Domain Adaptation of Attention Heads for Zero-shot Anomaly Detection
Kiyoon Jeong, Jaehyuk Heo, Junyeong Son, Pilsung Kang
TL;DR
HeadCLIP tackles zero-shot anomaly detection under domain shift by jointly adapting both text and image encoders. It introduces Learnable Head Weights (LHW) to reweight Vision Transformer attention heads and a Joint Anomaly Score (JAS) to fuse pixel-level and image-level cues, enabling robust domain-specific anomaly detection without normal training data. Empirical results across 7 industrial and 10 medical datasets show HeadCLIP outperforms prior ZSAD methods by up to 4.9 percentage points in pixel-level mAD and 3.2 percentage points in image-level mAD, with strong qualitative localization improvements.
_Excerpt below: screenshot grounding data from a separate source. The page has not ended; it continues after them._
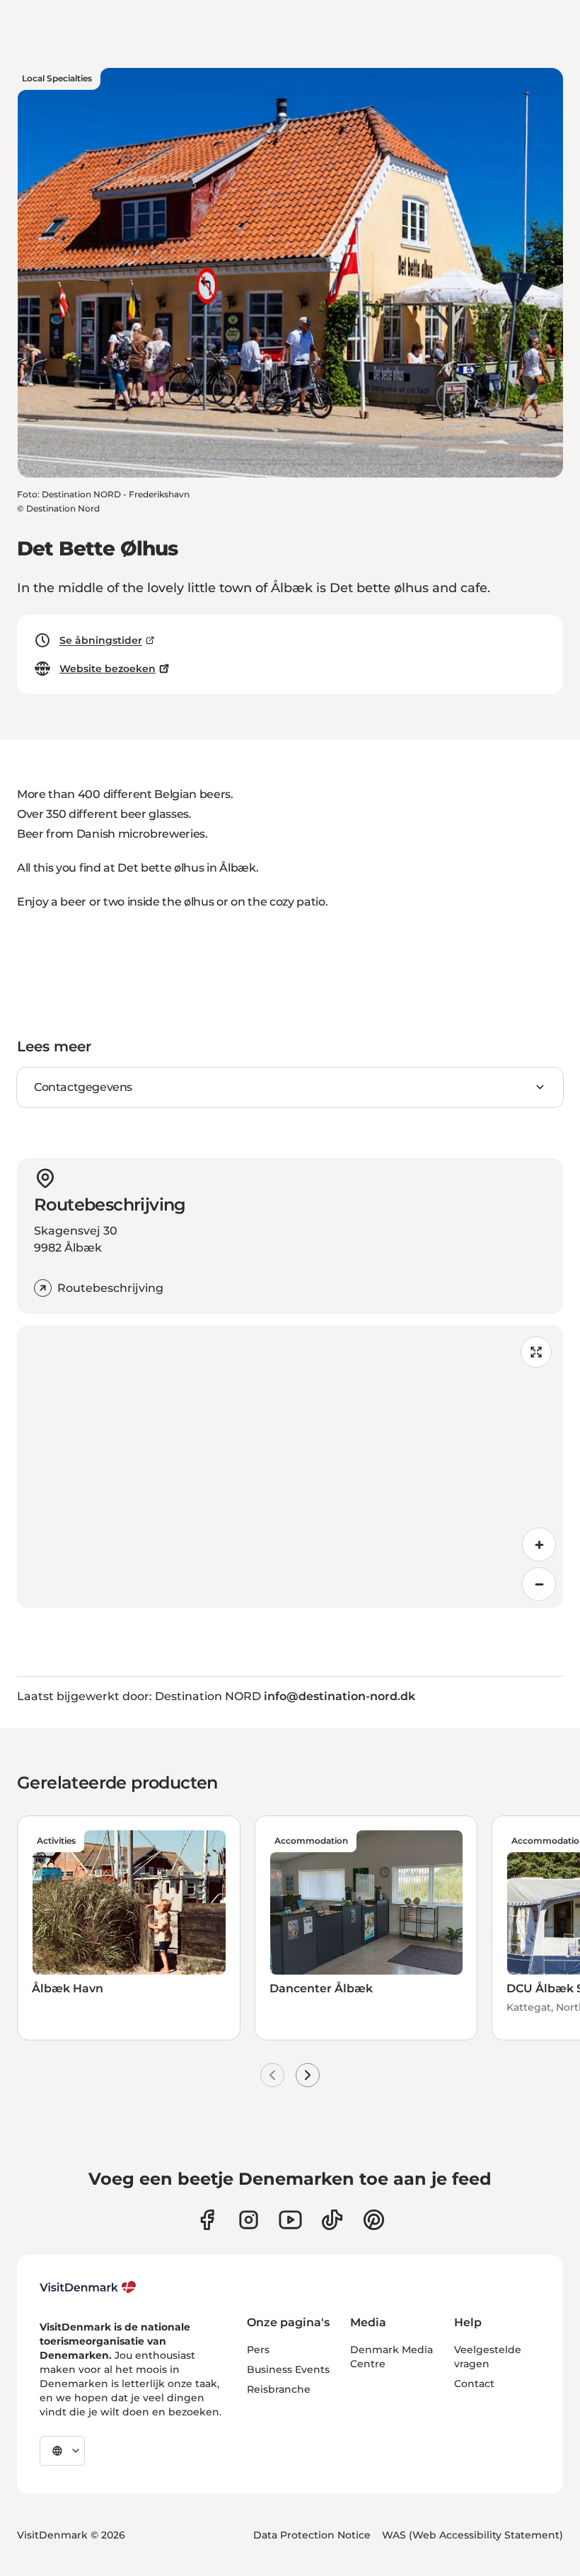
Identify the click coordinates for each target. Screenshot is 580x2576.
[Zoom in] (539, 1544)
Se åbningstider (100, 640)
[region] (290, 1466)
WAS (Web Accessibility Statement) (472, 2535)
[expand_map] (536, 1352)
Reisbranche (279, 2389)
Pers (258, 2349)
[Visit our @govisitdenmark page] (332, 2219)
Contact (474, 2383)
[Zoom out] (539, 1584)
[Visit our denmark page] (207, 2219)
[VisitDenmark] (88, 2287)
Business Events (288, 2369)
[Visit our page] (248, 2219)
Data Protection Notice (312, 2535)
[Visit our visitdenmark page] (290, 2219)
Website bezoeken (107, 668)
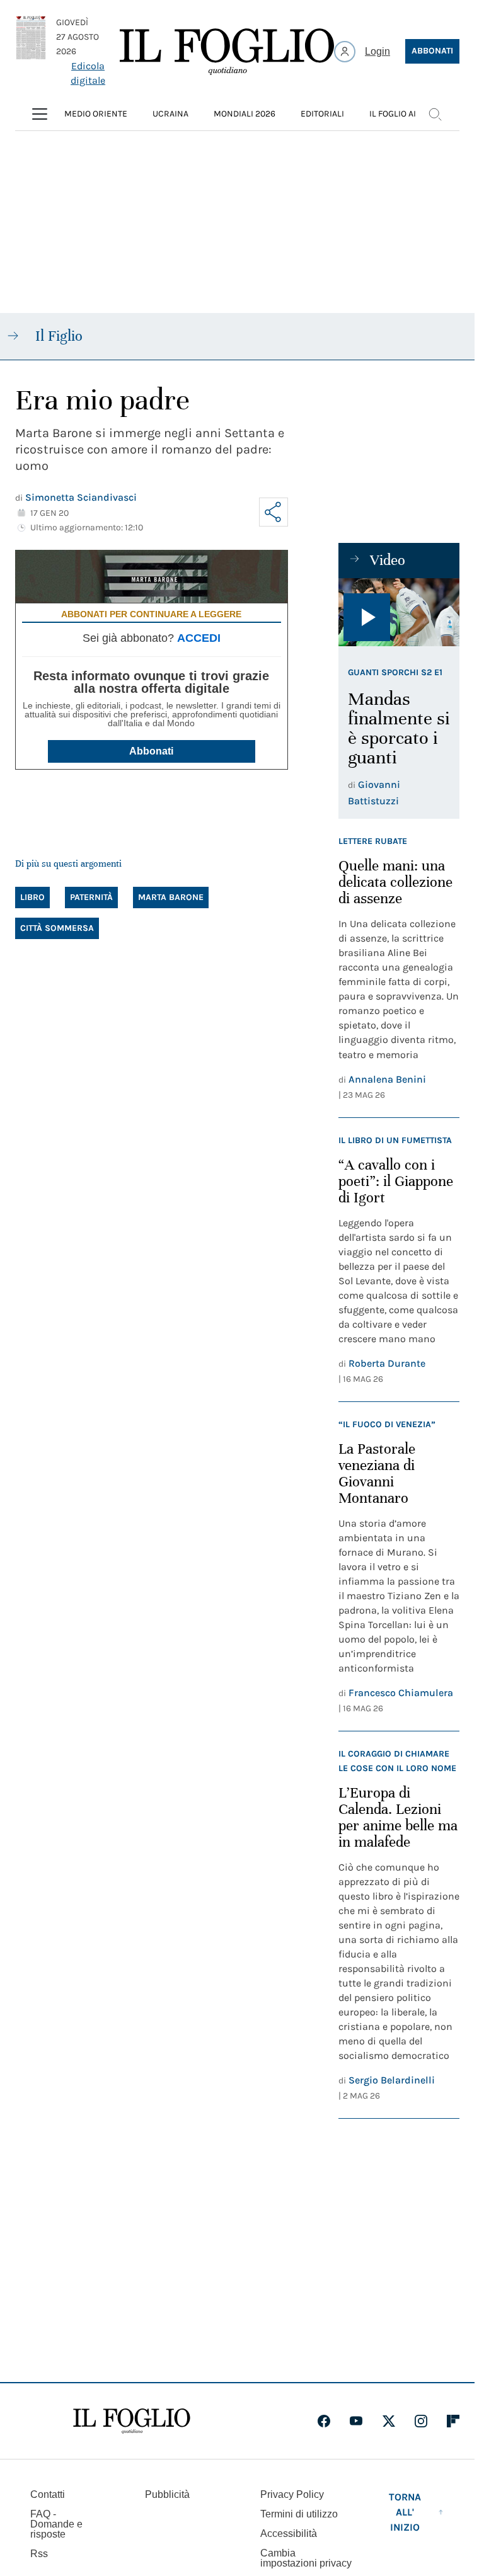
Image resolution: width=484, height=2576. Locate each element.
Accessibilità (288, 2533)
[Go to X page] (389, 2421)
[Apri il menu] (39, 114)
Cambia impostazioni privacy (306, 2558)
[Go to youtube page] (356, 2421)
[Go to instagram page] (421, 2421)
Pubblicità (167, 2494)
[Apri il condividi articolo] (273, 512)
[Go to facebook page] (324, 2421)
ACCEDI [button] (199, 638)
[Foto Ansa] (398, 612)
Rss (39, 2553)
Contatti (47, 2494)
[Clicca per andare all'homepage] (131, 2421)
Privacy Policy (292, 2494)
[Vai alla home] (227, 51)
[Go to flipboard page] (453, 2421)
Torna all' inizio (405, 2512)
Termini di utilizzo (299, 2514)
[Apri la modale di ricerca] (434, 114)
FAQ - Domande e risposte (56, 2524)
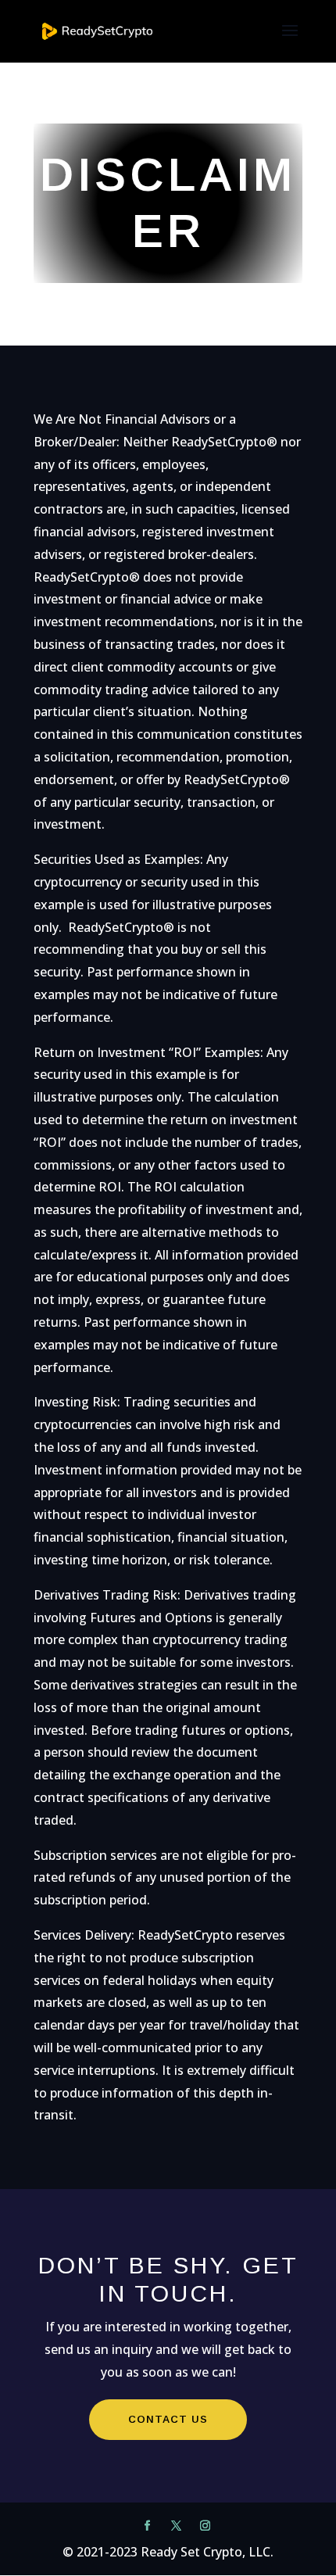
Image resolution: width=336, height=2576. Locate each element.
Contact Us (168, 2419)
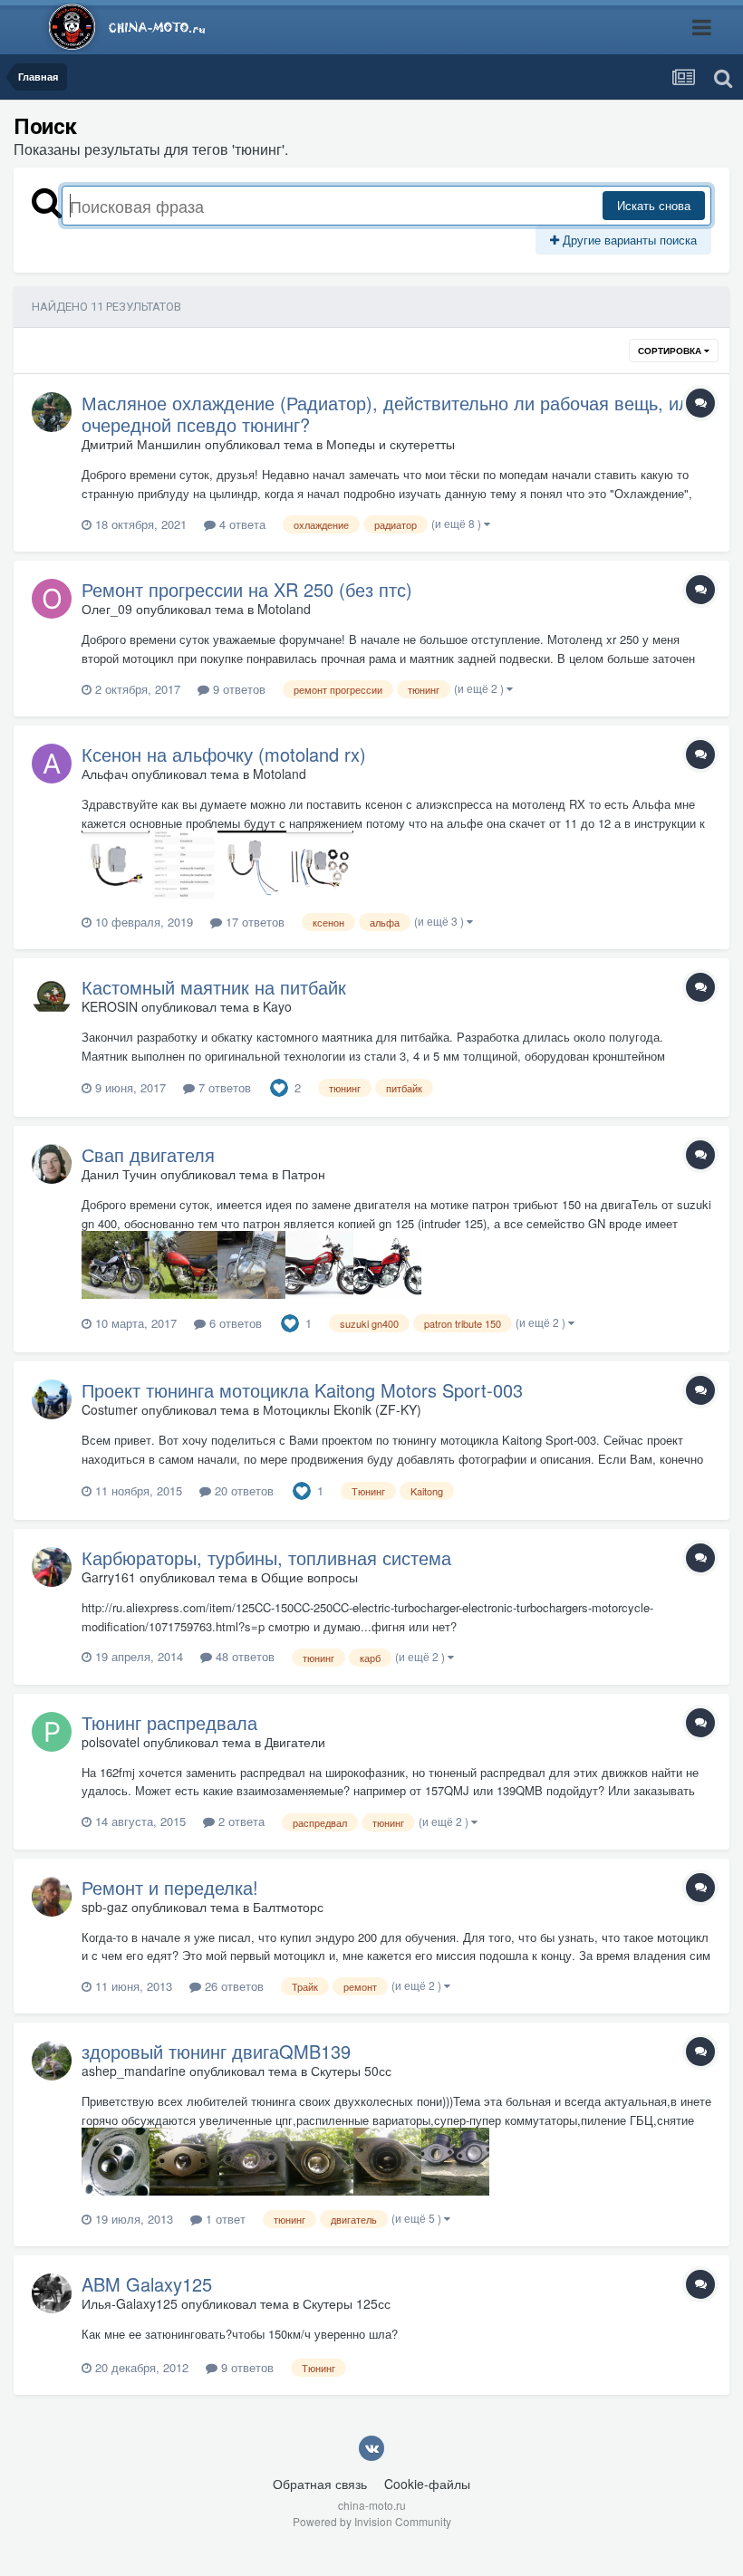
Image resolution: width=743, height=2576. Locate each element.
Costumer (110, 1409)
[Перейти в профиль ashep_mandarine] (52, 2061)
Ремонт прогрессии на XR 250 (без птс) (247, 589)
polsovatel (111, 1742)
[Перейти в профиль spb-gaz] (52, 1897)
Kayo (277, 1006)
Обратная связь (320, 2484)
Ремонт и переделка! (170, 1887)
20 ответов (242, 1490)
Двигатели (295, 1742)
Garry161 (109, 1577)
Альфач (105, 773)
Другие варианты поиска (628, 239)
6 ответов (234, 1322)
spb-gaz (105, 1907)
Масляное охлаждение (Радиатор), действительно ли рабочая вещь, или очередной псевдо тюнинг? (391, 413)
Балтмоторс (288, 1907)
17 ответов (253, 921)
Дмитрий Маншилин (141, 444)
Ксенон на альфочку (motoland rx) (224, 754)
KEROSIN (110, 1006)
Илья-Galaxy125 (130, 2303)
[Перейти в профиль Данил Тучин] (52, 1164)
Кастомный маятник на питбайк (214, 987)
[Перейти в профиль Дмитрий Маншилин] (52, 412)
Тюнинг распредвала (169, 1722)
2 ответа (240, 1821)
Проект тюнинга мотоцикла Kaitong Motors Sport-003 (302, 1390)
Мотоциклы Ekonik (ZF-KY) (342, 1409)
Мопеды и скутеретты (390, 444)
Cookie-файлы (427, 2484)
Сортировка (671, 350)
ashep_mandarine (134, 2071)
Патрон (303, 1174)
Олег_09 (107, 609)
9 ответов (237, 688)
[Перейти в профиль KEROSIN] (52, 996)
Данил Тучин (119, 1174)
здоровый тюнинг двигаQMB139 (216, 2051)
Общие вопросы (309, 1577)
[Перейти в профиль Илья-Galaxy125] (52, 2293)
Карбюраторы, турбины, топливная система (266, 1557)
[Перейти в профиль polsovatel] (52, 1732)
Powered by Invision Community (372, 2521)
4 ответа (240, 524)
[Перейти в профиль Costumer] (52, 1399)
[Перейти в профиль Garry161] (52, 1567)
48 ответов (243, 1656)
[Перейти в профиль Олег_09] (52, 599)
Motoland (284, 609)
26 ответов (232, 1985)
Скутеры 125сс (347, 2303)
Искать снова (653, 205)
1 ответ (224, 2218)
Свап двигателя (148, 1154)
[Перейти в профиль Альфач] (52, 763)
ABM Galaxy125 (147, 2284)
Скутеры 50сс (351, 2071)
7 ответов (223, 1087)
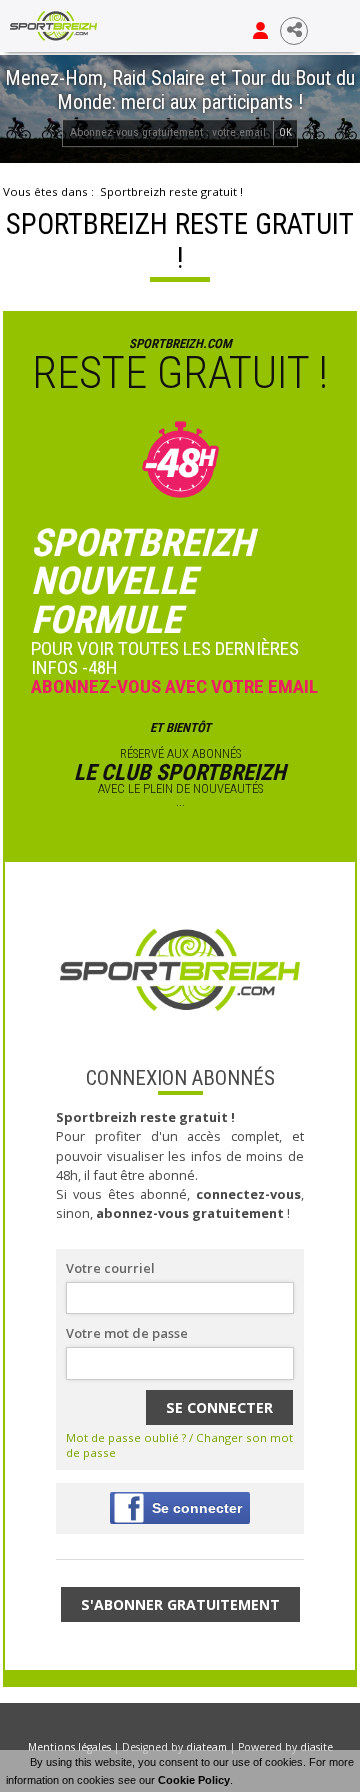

The work demonstrates the practical value of principled cross-modal domain adaptation for real-world anomaly detection tasks where normal data is scarce or unavailable.
Abstract
Zero-shot anomaly detection (ZSAD) in images is an approach that can detect anomalies without access to normal samples, which can be beneficial in various realistic scenarios where model training is not possible. However, existing ZSAD research has shown limitations by either not considering domain adaptation of general-purpose backbone models to anomaly detection domains or by implementing only partial adaptation to some model components. In this paper, we propose HeadCLIP to overcome these limitations by effectively adapting both text and image encoders to the domain. HeadCLIP generalizes the concepts of normality and abnormality through learnable prompts in the text encoder, and introduces learnable head weights to the image encoder to dynamically adjust the features held by each attention head according to domain characteristics. Additionally, we maximize the effect of domain adaptation by introducing a joint anomaly score that utilizes domain-adapted pixel-level information for image-level anomaly detection. Experimental results using multiple real datasets in both industrial and medical domains show that HeadCLIP outperforms existing ZSAD techniques at both pixel and image levels. In the industrial domain, improvements of up to 4.9%p in pixel-level mean anomaly detection score (mAD) and up to 3.0%p in image-level mAD were achieved, with similar improvements (3.2%p, 3.1%p) in the medical domain.